**TASK DETAILS:**
Scan the records below for the line containing "Zdrowie GO (71, 88)" and the line containing "Facebook (40, 2516)". Copy both, plus every line between, exactly.

Collected data entries:
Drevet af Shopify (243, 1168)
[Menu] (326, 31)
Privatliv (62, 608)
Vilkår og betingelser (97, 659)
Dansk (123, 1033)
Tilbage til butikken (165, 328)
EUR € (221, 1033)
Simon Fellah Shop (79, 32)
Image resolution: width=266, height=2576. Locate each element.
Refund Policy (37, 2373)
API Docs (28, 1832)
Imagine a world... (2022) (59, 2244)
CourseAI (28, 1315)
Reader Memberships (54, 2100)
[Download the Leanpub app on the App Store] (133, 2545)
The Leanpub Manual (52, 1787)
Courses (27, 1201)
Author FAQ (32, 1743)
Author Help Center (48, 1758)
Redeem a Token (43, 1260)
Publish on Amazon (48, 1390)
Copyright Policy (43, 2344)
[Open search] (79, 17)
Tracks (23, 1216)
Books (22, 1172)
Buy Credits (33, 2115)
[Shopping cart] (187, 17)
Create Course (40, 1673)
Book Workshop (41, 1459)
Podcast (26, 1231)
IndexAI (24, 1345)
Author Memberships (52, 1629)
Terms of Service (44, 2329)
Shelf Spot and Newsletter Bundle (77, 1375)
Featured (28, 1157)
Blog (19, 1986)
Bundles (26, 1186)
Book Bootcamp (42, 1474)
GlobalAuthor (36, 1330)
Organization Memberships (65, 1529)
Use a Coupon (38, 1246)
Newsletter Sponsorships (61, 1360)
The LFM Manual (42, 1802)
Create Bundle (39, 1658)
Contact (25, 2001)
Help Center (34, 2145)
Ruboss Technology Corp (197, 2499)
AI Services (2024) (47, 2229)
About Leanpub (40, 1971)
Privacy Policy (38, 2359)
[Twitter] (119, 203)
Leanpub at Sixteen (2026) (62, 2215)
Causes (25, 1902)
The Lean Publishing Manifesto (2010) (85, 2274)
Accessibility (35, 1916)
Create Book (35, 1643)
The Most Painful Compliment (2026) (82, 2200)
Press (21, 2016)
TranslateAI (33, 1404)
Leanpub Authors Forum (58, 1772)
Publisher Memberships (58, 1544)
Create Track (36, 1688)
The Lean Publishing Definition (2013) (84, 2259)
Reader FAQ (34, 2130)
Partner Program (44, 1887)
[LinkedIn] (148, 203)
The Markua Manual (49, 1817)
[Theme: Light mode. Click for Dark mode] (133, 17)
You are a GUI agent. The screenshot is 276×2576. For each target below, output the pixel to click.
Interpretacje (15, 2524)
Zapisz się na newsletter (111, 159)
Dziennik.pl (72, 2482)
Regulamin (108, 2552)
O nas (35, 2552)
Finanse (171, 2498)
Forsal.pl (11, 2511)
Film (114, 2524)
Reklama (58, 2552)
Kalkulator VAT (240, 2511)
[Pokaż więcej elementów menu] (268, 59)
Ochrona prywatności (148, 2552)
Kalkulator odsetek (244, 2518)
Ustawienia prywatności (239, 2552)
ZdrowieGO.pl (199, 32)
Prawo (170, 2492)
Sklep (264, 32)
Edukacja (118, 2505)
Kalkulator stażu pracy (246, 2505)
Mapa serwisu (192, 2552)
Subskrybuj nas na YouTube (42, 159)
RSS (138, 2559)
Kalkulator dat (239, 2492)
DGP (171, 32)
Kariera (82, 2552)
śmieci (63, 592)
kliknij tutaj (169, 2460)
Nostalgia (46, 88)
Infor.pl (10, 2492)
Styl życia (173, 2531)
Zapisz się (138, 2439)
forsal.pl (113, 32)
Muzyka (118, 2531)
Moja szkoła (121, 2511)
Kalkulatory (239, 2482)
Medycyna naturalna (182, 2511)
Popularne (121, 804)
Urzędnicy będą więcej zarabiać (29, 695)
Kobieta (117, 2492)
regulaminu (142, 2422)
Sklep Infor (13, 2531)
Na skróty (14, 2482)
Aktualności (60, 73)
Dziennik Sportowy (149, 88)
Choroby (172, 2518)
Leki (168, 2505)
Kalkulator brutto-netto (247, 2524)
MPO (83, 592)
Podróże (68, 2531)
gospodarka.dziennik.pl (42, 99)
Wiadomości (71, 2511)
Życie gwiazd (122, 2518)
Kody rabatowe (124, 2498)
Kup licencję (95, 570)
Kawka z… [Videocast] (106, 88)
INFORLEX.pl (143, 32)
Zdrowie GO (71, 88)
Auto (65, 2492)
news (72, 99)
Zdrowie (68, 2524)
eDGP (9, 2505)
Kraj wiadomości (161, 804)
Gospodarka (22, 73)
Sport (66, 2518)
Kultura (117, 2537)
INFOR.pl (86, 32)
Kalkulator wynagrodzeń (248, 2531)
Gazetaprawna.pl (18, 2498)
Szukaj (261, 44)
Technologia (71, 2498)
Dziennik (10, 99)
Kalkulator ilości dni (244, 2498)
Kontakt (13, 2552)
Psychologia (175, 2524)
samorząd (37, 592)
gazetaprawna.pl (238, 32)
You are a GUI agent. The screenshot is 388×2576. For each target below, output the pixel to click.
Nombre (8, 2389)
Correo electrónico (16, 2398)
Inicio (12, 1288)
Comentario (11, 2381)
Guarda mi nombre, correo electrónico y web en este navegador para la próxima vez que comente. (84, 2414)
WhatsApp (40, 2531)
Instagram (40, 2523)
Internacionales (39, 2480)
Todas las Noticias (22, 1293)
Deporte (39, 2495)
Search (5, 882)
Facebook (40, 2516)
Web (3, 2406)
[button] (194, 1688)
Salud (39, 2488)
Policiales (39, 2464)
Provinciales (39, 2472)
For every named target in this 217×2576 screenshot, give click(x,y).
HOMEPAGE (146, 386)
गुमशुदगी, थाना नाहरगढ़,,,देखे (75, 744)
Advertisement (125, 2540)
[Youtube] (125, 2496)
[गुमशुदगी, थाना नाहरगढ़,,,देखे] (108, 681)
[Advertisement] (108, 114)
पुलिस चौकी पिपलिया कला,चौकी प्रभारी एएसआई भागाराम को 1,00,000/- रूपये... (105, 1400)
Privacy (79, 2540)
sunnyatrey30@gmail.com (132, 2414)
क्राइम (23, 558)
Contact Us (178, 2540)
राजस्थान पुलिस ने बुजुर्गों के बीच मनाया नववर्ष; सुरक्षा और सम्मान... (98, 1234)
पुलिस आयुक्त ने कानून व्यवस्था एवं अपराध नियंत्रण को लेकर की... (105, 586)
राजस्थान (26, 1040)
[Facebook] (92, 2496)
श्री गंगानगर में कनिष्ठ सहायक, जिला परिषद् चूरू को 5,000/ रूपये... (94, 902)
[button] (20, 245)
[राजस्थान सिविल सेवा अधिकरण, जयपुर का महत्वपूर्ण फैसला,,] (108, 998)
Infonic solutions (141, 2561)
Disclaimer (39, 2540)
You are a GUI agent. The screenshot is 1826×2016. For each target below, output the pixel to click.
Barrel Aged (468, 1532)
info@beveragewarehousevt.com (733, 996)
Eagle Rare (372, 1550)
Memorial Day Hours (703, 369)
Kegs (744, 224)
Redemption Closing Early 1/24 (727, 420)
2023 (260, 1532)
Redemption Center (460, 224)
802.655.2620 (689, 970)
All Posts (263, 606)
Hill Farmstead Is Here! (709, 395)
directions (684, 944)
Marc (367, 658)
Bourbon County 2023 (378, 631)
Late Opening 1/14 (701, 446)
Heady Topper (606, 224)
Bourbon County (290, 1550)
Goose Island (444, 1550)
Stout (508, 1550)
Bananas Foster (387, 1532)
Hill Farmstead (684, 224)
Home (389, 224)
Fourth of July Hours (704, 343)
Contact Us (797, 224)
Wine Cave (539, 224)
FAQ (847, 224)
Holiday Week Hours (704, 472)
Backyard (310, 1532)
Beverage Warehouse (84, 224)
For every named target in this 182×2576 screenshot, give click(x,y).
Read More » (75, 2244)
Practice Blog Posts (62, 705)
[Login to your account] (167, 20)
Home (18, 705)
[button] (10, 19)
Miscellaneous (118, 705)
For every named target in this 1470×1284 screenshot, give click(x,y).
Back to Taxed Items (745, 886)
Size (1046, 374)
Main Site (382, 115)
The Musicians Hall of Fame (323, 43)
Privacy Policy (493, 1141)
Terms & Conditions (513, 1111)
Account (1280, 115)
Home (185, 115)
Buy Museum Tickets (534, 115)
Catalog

**ANSWER FOR THIS EXERCISE:**
Zdrowie GO (71, 88)
Auto (65, 2492)
news (72, 99)
Zdrowie (68, 2524)
eDGP (9, 2505)
Kraj wiadomości (161, 804)
Gospodarka (22, 73)
Sport (66, 2518)
Kultura (117, 2537)
INFOR.pl (86, 32)
Kalkulator wynagrodzeń (248, 2531)
Gazetaprawna.pl (18, 2498)
Szukaj (261, 44)
Technologia (71, 2498)
Dziennik (10, 99)
Kalkulator ilości dni (244, 2498)
Kontakt (13, 2552)
Psychologia (175, 2524)
samorząd (37, 592)
gazetaprawna.pl (238, 32)
You are a GUI agent. The screenshot is 388×2576. For each target below, output the pixel to click.
Nombre (8, 2389)
Correo electrónico (16, 2398)
Inicio (12, 1288)
Comentario (11, 2381)
Guarda mi nombre, correo electrónico y web en este navegador para la próxima vez que comente. (84, 2414)
WhatsApp (40, 2531)
Instagram (40, 2523)
Internacionales (39, 2480)
Todas las Noticias (22, 1293)
Deporte (39, 2495)
Search (5, 882)
Facebook (40, 2516)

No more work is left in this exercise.